Stored items from a collection:
[Start of section]

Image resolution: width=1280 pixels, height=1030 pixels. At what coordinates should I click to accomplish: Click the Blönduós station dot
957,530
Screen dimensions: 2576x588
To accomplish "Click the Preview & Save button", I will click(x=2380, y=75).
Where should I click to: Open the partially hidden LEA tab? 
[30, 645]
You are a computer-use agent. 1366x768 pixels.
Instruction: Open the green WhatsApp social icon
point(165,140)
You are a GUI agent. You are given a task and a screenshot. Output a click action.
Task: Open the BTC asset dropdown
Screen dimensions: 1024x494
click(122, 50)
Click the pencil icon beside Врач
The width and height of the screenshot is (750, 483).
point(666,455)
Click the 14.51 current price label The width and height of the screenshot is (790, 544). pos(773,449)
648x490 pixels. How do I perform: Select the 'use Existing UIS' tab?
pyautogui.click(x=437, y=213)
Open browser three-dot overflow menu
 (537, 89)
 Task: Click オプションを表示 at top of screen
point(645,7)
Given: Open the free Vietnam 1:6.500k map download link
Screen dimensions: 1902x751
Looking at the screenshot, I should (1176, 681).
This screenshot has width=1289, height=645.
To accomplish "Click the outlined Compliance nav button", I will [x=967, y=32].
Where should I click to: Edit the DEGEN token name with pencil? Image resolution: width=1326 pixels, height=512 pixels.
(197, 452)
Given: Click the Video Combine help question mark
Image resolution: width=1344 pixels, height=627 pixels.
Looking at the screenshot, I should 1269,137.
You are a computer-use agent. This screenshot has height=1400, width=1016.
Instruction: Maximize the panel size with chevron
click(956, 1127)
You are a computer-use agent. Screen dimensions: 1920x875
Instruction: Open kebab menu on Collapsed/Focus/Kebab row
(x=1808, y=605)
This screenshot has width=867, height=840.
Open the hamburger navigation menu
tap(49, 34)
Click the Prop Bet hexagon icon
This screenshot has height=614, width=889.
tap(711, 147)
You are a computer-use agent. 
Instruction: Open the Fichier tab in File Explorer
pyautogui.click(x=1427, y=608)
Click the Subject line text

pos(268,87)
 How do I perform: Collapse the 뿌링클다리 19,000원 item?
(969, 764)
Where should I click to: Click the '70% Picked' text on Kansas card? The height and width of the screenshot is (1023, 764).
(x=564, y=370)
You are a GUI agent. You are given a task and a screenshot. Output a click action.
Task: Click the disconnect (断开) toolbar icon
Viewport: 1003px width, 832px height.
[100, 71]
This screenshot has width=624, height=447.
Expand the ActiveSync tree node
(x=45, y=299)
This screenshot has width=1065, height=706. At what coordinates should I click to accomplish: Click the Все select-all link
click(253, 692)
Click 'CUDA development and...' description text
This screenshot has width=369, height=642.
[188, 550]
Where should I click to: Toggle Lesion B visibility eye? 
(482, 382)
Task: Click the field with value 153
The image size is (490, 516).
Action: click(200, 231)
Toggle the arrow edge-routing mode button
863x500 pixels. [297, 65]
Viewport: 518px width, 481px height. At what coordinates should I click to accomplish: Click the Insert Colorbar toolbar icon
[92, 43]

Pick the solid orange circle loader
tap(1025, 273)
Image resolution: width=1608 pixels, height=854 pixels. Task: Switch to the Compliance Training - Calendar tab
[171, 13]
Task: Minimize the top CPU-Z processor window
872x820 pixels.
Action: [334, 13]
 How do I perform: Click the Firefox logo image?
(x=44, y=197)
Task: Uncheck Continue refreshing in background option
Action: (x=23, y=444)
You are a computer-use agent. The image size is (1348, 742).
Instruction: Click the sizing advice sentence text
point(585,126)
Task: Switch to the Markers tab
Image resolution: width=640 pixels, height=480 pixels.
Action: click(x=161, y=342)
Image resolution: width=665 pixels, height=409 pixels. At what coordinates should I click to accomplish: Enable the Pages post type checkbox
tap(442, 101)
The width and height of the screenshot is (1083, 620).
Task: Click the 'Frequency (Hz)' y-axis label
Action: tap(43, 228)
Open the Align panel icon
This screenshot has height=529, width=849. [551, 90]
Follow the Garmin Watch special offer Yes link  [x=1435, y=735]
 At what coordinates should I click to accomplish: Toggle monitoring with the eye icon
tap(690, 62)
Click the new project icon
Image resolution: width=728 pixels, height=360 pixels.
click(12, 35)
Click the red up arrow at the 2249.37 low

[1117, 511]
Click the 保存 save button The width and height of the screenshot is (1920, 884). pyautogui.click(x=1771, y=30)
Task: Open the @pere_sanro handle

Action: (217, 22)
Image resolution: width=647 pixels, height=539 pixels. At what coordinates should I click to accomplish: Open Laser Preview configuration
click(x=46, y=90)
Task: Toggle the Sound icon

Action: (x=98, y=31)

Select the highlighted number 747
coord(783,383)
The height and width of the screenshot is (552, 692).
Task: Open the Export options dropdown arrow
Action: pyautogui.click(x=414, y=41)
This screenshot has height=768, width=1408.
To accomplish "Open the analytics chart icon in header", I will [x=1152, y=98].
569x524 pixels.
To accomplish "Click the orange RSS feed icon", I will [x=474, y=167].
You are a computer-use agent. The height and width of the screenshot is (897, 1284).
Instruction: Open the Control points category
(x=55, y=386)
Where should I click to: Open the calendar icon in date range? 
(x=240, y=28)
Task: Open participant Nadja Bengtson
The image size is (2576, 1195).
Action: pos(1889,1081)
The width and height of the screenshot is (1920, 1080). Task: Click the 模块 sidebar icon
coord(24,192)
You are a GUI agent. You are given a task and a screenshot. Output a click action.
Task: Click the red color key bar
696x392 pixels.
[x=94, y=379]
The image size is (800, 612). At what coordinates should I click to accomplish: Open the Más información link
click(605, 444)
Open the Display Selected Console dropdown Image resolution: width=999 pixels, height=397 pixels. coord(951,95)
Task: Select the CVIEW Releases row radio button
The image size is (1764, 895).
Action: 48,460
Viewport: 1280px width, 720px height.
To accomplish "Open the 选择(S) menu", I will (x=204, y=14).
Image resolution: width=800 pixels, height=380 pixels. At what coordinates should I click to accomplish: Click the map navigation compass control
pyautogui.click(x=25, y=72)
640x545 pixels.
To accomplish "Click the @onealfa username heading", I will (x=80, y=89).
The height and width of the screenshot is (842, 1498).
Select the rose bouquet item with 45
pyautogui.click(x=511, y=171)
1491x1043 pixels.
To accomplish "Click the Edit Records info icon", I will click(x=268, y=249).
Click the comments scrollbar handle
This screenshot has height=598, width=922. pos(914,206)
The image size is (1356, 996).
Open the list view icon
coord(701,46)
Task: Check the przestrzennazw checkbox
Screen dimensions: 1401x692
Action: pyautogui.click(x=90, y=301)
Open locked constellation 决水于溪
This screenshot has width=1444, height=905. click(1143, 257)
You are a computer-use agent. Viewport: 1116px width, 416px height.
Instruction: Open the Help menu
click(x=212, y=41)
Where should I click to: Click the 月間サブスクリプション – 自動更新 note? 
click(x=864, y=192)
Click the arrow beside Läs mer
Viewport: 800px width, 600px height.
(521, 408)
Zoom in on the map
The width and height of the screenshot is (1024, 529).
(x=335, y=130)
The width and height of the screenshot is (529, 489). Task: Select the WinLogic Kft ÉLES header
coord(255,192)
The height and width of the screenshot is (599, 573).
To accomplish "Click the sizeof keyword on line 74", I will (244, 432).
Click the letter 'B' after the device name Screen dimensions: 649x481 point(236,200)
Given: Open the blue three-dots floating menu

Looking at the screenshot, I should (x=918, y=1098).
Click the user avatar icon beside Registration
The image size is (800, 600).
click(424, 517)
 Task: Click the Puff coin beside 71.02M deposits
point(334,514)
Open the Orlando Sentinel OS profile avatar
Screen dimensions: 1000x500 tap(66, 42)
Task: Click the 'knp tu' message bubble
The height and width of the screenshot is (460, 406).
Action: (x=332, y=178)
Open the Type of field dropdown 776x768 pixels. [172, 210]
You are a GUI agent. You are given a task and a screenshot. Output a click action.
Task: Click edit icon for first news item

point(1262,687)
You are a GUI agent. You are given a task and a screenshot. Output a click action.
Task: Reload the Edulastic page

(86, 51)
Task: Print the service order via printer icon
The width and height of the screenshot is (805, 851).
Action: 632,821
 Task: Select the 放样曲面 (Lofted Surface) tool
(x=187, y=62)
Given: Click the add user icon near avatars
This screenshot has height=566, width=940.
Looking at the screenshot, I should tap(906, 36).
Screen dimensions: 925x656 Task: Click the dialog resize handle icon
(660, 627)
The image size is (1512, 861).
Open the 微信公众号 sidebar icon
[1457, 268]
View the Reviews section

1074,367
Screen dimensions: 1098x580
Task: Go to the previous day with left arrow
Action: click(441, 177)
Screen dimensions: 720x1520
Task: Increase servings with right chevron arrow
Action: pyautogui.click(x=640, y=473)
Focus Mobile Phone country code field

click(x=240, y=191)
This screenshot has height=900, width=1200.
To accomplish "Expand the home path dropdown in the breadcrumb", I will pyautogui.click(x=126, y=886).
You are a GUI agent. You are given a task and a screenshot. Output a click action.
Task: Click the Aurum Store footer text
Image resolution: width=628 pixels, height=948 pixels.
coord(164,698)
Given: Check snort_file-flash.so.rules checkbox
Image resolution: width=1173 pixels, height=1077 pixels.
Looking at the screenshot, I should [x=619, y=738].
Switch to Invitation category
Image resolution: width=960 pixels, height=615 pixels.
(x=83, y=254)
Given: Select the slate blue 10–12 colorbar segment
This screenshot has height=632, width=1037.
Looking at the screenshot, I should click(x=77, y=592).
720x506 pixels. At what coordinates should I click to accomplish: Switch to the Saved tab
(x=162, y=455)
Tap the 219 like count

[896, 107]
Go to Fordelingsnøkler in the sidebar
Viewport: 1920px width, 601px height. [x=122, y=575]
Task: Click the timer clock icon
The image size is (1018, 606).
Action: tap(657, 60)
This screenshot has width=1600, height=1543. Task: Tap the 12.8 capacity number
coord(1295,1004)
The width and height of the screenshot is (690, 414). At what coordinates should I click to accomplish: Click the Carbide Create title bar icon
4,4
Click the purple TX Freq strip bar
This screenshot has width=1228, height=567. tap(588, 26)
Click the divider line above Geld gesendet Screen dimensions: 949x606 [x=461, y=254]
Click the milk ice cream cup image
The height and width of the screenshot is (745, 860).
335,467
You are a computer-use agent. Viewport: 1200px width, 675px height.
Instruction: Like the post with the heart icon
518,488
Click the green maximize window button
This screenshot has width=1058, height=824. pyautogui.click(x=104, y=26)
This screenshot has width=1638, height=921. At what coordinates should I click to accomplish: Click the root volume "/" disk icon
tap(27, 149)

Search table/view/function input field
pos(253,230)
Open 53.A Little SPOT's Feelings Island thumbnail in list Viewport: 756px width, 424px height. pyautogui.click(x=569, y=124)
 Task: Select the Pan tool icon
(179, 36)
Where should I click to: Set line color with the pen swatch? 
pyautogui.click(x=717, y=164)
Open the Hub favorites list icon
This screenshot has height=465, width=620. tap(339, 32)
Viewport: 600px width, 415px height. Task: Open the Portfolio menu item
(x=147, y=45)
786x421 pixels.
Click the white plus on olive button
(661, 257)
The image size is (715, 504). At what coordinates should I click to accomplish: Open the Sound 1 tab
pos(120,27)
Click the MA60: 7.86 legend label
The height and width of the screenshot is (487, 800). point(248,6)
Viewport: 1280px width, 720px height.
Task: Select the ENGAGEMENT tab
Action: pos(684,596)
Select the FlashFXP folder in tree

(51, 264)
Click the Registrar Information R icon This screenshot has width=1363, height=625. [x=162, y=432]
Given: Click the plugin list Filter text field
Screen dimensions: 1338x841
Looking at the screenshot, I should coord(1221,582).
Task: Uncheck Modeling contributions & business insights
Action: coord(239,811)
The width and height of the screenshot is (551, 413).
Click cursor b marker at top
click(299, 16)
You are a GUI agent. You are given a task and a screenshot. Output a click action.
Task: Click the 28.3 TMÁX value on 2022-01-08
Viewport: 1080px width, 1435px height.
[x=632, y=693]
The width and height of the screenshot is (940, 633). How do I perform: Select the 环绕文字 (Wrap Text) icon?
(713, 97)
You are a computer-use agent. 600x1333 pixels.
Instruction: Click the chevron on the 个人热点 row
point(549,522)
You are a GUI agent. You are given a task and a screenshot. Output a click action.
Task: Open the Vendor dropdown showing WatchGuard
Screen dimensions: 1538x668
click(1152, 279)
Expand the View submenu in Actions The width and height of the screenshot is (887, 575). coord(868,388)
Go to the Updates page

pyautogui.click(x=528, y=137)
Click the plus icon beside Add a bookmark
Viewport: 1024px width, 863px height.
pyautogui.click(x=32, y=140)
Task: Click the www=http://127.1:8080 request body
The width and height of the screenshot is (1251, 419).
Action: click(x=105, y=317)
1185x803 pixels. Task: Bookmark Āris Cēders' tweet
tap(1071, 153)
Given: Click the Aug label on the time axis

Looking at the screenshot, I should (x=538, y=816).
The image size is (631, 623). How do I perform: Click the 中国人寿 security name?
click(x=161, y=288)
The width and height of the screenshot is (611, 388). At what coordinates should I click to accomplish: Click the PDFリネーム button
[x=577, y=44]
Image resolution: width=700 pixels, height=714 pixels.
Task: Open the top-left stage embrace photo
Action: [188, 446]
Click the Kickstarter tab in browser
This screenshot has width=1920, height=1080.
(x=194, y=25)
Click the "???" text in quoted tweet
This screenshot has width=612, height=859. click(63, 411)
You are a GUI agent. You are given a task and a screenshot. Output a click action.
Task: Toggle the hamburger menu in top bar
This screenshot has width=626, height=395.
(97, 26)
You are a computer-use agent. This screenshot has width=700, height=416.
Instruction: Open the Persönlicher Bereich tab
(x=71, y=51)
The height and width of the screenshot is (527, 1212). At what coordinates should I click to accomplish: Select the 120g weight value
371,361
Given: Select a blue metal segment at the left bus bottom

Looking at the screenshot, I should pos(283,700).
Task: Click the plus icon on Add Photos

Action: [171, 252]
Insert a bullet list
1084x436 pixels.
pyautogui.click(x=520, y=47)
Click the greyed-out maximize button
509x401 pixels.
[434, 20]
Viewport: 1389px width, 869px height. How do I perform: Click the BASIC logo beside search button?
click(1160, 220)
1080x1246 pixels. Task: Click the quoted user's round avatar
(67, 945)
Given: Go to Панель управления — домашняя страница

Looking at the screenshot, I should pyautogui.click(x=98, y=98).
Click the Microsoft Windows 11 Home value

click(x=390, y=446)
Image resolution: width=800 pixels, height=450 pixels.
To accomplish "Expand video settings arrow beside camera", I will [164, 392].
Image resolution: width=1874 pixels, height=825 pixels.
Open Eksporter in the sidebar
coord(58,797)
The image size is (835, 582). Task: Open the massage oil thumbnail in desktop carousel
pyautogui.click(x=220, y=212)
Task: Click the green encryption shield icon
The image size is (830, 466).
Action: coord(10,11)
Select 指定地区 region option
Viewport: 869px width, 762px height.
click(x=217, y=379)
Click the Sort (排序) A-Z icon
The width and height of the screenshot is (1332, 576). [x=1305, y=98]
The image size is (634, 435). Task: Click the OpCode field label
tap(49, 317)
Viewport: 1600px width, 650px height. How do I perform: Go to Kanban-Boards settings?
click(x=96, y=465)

[End of section]

WHAT TO WORK ON: The line containing "You are a computer-use agent. 1366x768" marks the end. Please print exactly every line from the top of the data to it, both included, and nothing more.

FINISHED EXERCISE:
Image resolution: width=1280 pixels, height=1030 pixels. At what coordinates should I click to accomplish: Click the Blönduós station dot
957,530
Screen dimensions: 2576x588
To accomplish "Click the Preview & Save button", I will click(x=2380, y=75).
Where should I click to: Open the partially hidden LEA tab? 
[30, 645]
You are a computer-use agent. 1366x768 pixels.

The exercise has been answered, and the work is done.